Hardware-Backed Keystore (Now Mandatory)
Fingerprint And Smart Lock Authentication
Secure Networking
Storage Encryption
Strictly Enforced Verified Boot
Checking Device Health
Sandboxing
Other System Restrictions & Improvements

“[…] Ludwig said that a major security feature of Android these days is the hardware-backed ‘keystore’, which is available in the vast majority of Android devices thanks to various implementations of ARM’s TrustZone. Although TrustZone has been mainly implemented by chip makers and OEMs to enable stricter DRM protection, Google started making it available to application developers in the past few years. […]”

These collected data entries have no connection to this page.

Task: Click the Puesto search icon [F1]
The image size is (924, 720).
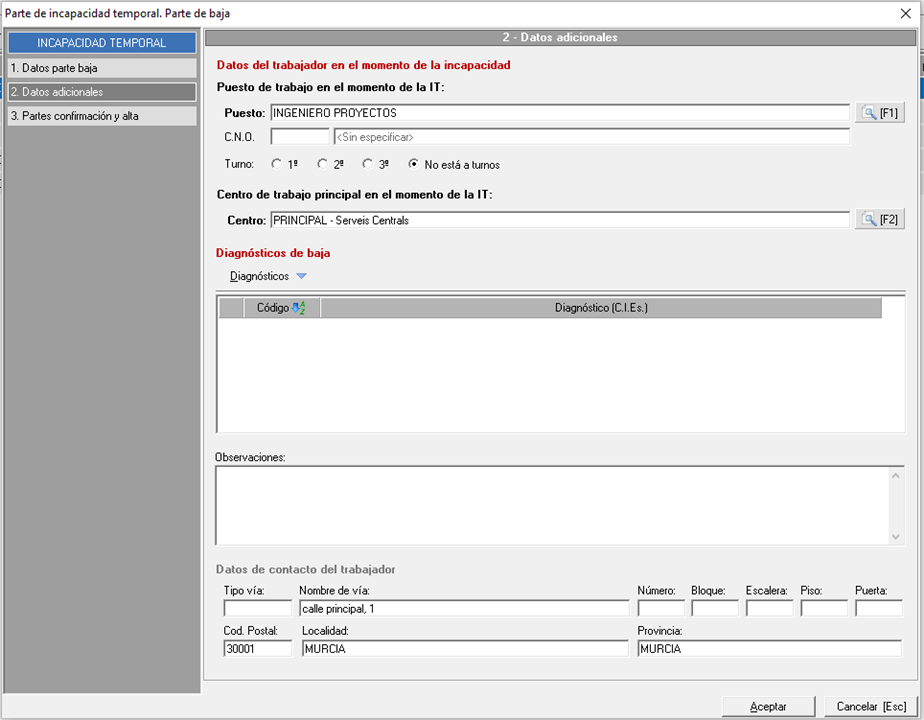Action: (879, 113)
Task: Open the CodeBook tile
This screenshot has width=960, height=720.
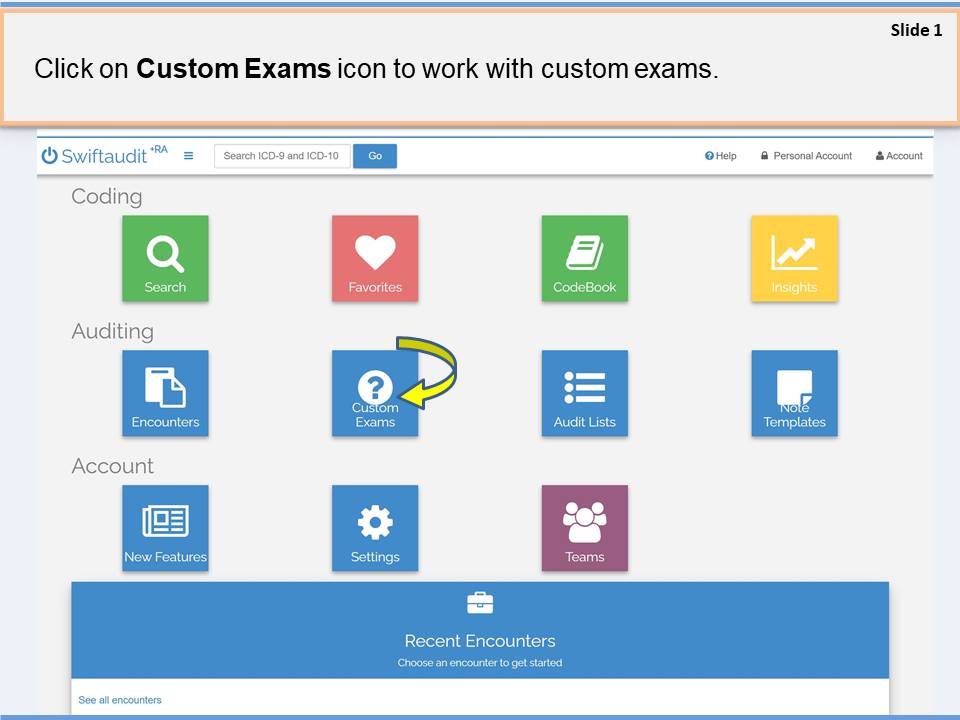Action: point(585,259)
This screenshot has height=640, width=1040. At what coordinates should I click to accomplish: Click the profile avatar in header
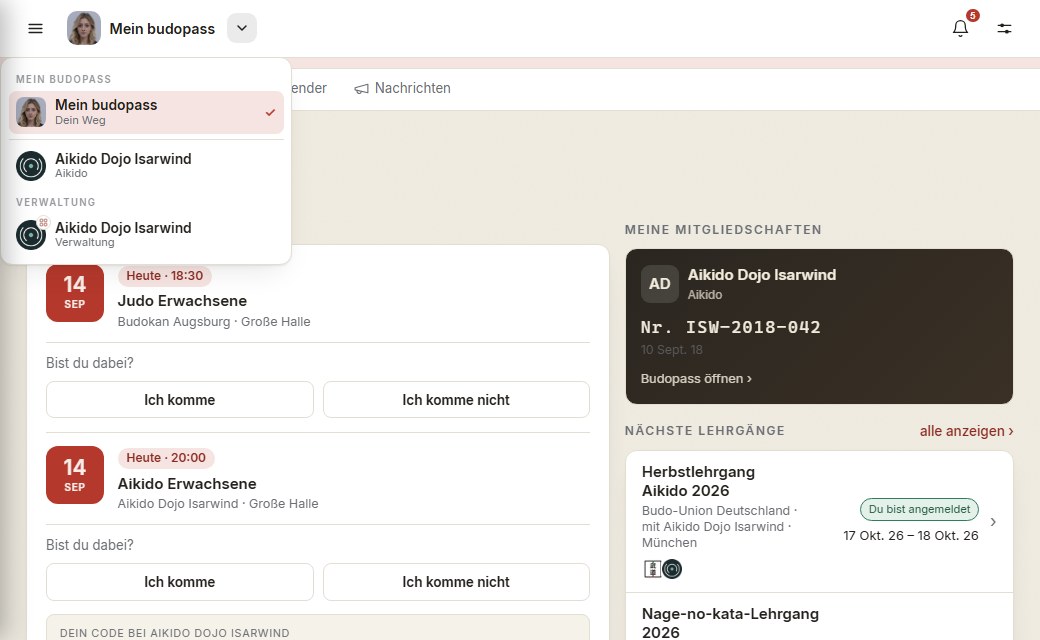(x=84, y=28)
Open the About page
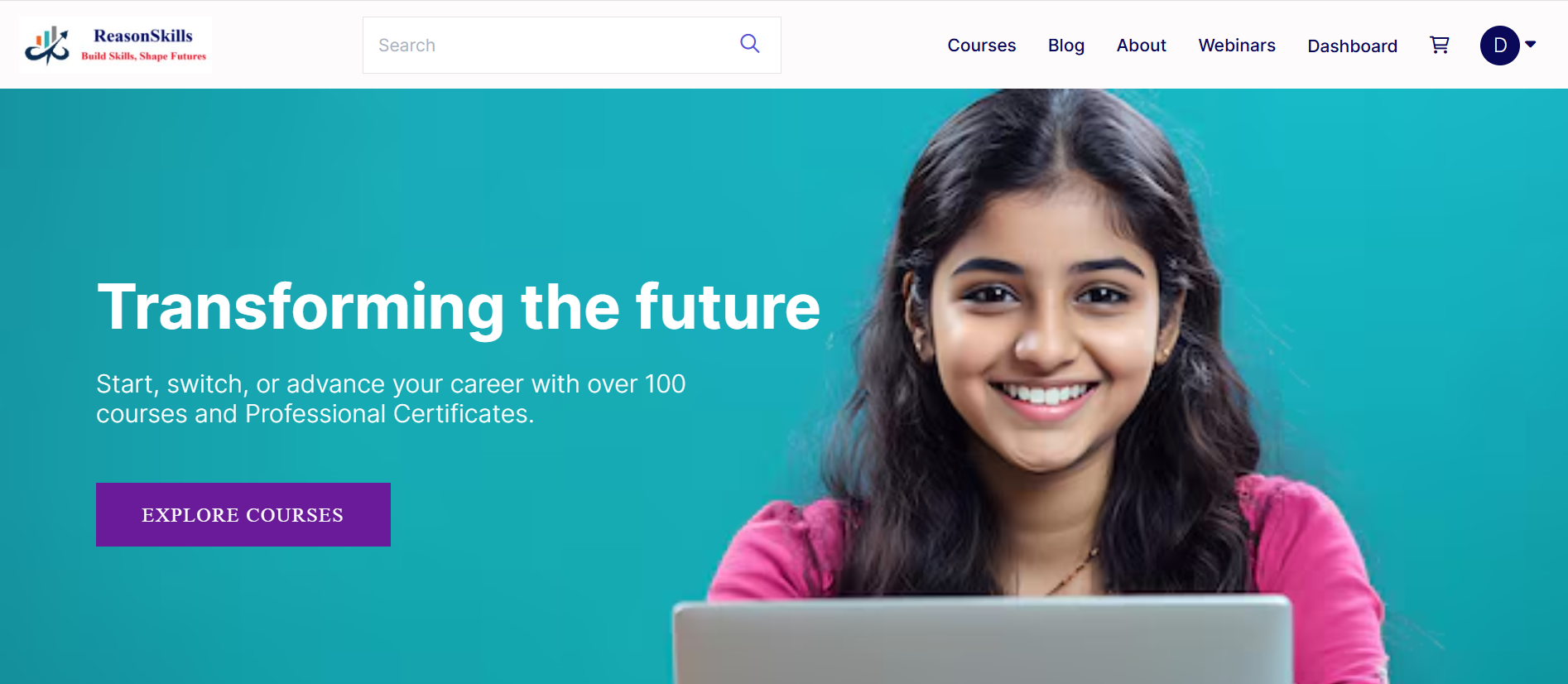 pyautogui.click(x=1142, y=46)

“[…] If in Android M the phone would warn the user only that the boot was modified by unknown code, in version N the device will not boot if the boot process has been maliciously modified. Google also introduced bit-level error correction in the verified boot feature, which can erase changes that would, for instance, keep a device rooted after it’s been rooted. […]”

Full story:
http://www.tomshardware.com/news/google-android-n-security-improvements,31846.html

Android Nexus 5 Monitor Mode

Vincent recently tweeted this pointer to a blog from Frédéric Basse, talking about Android Nexus 5’s Monitor Mode:

Analysis of Nexus 5 Monitor mode
This article will first describe how to locate the Monitor mode code in Nexus 5 firmware (hammerhead-ktu84p-factory-35ea0277, bootloader-hammerhead-hhz11k : c32f8bec310c659c1296739b00c6a8ac). Then, we will try to understand what it does (its functionalities). Finally, you will have to find bugs by yourself because I didn’t find any…so far !
[…]

Full article:
http://www.fredericb.info/2014/12/analysis-of-nexus-5-monitor-mode.html?spref=tw

Metaphor: Android statefright

Metaphor – Stagefright with ASLR bypass By Hanan Be’er from NorthBit Ltd.

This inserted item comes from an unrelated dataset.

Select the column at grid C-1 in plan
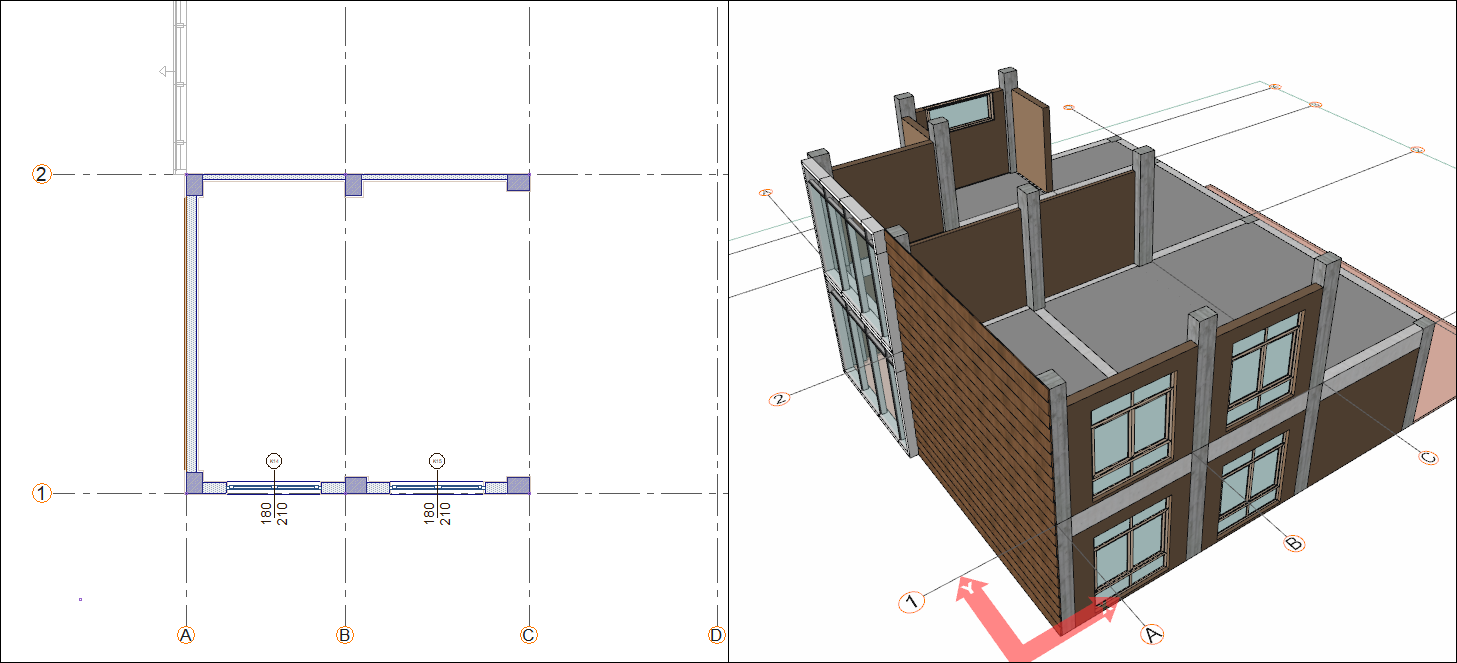 click(x=518, y=485)
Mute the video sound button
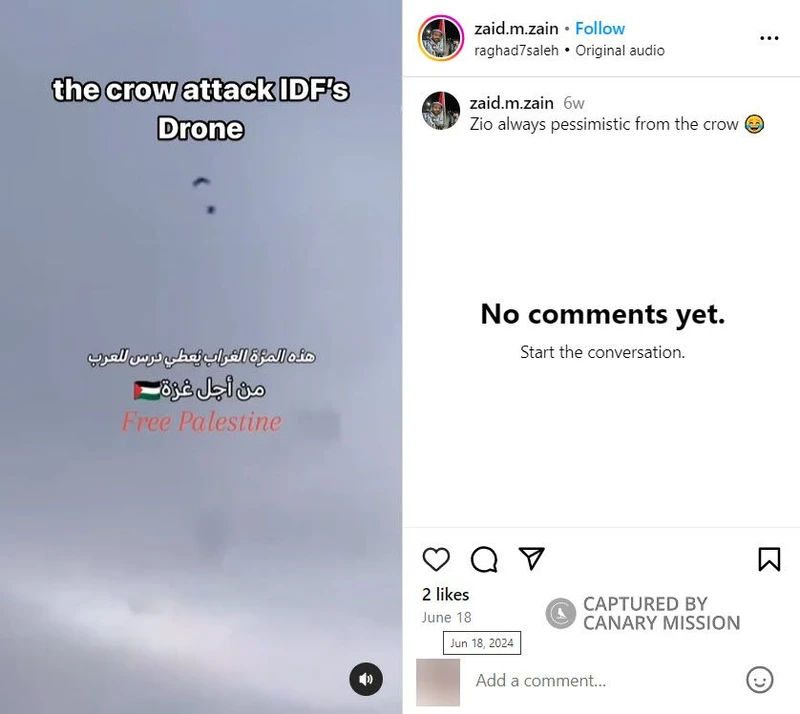 click(366, 679)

Metaphor’s source code is now released! The source include a PoC that generates MP4 exploits in real-time and bypassing ASLR. The PoC includes lookup tables for Nexus 5 Build LRX22C with Android 5.0.1. Server-side of the PoC include simple PHP scripts that run the exploit generator – I’m using XAMPP to serve gzipped MP4 files. The attack page is index.php. The exploit generator is written in Python and used by the PHP code.